| WORK INSTRUCTION 1 |
Decide whether each statement agrees with the text about Perfectly Legal. Answer yes or no for each, quoting the deciding words. (a) Caballero aims the gun at Perkins's belly. (b) Perfectly Legal runs to four episodes. (c) The mind-expanding drug is taken in La Paz.
| WORK INSTRUCTION 2 |
Write the next part of the passage about Perfectly Legal, starting after its final sentence.

Start of TEXT UNDER STUDY

The moment has come. Both Perkins and Caballero take deep breaths. He raises the gun to her belly (which I wish she would stop making “gelatinous” jokes about because it’s just your average middle-aged, medium-sized belly). Fires the shot. Perkins looks shocked. Afterwards she reflects on the difference between shaking things up a bit – the premise of her maiden voyage into the high-octane seas of Netflix miniseries – and getting a .38 calibre bullet in your guts. “They say the closer you are to death the more alive you feel,” she says. “I can now say that the closer you are to death … the closer you are to death.”

This scene perfectly captures the weird tone of Perfectly Legal. Its three episodes career from bizarre, disturbing, trashy, silly, hilarious and entertaining to profoundly moving – the latter right at the end, when she takes a mind-expanding drug in La Paz and, after five hours of vomiting, has some deep revelations about the death of her father and sadness around not having children. Jeez. What a trip. Mine, I mean, not hers.

End of TEXT UNDER STUDY
Start of INFORMATION SUPPLIED

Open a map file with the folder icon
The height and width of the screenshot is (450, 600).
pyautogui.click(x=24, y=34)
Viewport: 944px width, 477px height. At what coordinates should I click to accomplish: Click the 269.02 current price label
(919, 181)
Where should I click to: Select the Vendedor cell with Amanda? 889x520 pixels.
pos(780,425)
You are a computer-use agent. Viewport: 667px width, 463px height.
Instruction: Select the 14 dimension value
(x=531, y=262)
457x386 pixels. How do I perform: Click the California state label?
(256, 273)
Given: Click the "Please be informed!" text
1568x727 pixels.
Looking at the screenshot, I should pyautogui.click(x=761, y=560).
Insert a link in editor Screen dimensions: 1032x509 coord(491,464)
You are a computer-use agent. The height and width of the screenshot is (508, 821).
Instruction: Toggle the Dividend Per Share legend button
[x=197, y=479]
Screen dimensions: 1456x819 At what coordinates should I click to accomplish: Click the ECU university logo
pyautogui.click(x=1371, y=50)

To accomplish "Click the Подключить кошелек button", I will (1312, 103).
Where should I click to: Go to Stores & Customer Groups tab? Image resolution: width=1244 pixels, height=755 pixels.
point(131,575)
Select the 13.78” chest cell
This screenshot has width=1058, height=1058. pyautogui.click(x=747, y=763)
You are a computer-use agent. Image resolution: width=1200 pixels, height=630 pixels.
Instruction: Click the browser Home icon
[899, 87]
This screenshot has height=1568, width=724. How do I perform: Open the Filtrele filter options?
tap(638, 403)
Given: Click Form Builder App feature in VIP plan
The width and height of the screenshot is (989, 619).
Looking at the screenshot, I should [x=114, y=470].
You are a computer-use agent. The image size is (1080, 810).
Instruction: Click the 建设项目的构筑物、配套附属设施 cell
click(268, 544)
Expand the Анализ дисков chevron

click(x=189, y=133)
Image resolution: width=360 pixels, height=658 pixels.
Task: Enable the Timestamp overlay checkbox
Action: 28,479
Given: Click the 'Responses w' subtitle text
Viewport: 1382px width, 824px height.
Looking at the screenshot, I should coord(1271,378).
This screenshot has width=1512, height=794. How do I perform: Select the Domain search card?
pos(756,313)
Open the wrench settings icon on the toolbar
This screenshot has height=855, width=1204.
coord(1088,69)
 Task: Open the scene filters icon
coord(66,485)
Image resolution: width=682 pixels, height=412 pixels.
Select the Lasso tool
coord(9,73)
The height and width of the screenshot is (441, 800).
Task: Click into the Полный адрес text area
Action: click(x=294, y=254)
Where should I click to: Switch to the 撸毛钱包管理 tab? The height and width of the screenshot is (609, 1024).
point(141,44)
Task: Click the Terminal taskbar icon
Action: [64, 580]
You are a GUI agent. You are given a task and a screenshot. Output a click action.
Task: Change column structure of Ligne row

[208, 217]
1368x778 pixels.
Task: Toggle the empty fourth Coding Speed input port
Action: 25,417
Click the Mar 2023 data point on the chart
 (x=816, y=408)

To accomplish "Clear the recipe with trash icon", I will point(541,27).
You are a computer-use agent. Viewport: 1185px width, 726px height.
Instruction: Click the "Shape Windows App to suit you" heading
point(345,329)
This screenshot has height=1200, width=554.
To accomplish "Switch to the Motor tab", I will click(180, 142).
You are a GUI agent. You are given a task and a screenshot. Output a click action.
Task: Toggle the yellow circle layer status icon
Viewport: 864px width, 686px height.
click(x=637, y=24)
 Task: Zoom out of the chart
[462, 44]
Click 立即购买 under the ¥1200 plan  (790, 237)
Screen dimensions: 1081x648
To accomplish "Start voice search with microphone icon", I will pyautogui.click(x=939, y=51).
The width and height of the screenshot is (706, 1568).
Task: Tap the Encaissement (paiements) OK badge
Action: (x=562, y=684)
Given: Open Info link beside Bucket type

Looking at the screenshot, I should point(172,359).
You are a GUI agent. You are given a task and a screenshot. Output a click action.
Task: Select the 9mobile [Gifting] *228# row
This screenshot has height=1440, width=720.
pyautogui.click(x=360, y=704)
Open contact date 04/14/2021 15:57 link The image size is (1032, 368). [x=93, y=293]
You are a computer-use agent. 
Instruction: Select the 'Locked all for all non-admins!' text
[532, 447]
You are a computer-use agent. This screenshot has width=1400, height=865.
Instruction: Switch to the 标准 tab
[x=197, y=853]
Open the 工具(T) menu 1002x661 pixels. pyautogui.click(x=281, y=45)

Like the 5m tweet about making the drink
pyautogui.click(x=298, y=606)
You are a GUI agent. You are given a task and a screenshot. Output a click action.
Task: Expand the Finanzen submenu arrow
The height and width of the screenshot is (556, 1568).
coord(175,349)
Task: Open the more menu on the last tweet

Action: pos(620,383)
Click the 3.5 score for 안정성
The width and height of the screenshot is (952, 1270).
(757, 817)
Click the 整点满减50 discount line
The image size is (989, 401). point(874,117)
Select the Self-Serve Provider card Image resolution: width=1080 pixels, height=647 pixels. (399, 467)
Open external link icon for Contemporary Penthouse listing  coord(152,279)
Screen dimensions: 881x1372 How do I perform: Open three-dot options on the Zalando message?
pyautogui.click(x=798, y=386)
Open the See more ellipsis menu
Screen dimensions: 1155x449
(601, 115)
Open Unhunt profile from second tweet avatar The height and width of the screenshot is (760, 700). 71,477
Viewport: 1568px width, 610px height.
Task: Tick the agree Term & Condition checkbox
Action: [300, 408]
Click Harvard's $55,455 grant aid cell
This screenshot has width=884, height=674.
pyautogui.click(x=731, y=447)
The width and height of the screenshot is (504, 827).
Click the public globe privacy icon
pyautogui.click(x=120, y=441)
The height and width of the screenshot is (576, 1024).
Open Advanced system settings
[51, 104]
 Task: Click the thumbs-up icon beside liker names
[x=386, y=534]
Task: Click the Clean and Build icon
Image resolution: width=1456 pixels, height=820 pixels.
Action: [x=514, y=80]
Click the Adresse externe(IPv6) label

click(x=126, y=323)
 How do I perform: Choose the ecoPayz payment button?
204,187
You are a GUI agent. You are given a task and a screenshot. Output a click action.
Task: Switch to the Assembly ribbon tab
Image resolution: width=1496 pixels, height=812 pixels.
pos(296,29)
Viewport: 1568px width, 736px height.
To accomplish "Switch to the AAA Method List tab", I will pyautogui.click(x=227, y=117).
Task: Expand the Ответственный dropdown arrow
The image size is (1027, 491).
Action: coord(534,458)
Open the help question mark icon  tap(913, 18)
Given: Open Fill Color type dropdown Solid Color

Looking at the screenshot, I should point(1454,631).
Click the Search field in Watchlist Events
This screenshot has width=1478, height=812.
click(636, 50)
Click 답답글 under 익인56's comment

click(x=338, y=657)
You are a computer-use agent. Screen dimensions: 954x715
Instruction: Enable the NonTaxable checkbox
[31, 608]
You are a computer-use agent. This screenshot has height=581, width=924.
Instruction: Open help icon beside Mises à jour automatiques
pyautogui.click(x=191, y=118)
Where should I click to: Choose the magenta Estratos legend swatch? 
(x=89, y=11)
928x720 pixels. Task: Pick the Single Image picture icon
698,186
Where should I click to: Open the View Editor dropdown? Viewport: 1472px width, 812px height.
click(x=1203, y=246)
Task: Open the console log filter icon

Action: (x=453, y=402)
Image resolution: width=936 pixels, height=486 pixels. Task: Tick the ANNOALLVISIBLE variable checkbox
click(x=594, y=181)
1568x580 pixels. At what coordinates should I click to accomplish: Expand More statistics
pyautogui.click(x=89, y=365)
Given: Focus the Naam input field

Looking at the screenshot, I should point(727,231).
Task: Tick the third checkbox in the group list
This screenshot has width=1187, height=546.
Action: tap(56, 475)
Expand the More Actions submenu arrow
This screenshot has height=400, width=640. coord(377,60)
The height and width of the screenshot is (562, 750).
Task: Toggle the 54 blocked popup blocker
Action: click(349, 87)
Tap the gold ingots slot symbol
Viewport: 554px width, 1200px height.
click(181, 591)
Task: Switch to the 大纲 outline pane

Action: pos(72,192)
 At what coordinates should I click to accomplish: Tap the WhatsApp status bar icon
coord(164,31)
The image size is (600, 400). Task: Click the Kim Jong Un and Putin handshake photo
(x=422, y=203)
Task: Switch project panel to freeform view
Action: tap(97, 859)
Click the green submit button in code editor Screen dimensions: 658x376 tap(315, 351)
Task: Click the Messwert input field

End of INFORMATION SUPPLIED

| ANSWER AREA 1 |
(a) Yes: "He raises the gun to her belly"
(b) No: "Its three episodes"
(c) Yes: "she takes a mind-expanding drug in La Paz"

| ANSWER AREA 2 |
The reason for all this risk-taking in Latin America, where in each location she hooks up with a local comedian, is Perkins’ desire to escape middle age. She says she is terrified of becoming staid. Her biggest fear is “being stuck”. So, at a crossroads where all travel presenters probably find themselves eventually, she processes her midlife crisis by doing a bunch of extreme, I-can’t-believe-it’s-legal stuff on camera. She joins a death cult in Mexico. Goes white water rafting with some sex workers in Colombia’s Rio Negro. Gets “gloriously, horribly, beautifully, disgustingly drunk” in the largest gay club in Latin America. Which isn’t extreme, but for those who fondly recall Perkins getting hammered on tankards of ale while dressed as a Victorian lady in The Supersizers Go …, is joyous. Sue Perkins gets drunk is a miniseries all its own.

A fair bit of Perfectly Legal is not that shocking. Like her trip to Mexico’s national firework festival in Tultepec where 75% of the country’s fireworks are made and set off in a single night of explosions. Every year hundreds are injured, but Perkins and her safety adviser, wearing protective clothing, join the screaming throng. “It feels like a normal relaxed festival vibe,” she observes, watching a parade of giant bulls filled with fireworks, “but the bulls are going to detonate, who knows when, and approximately 15% of everyone here will end up in a burns unit.”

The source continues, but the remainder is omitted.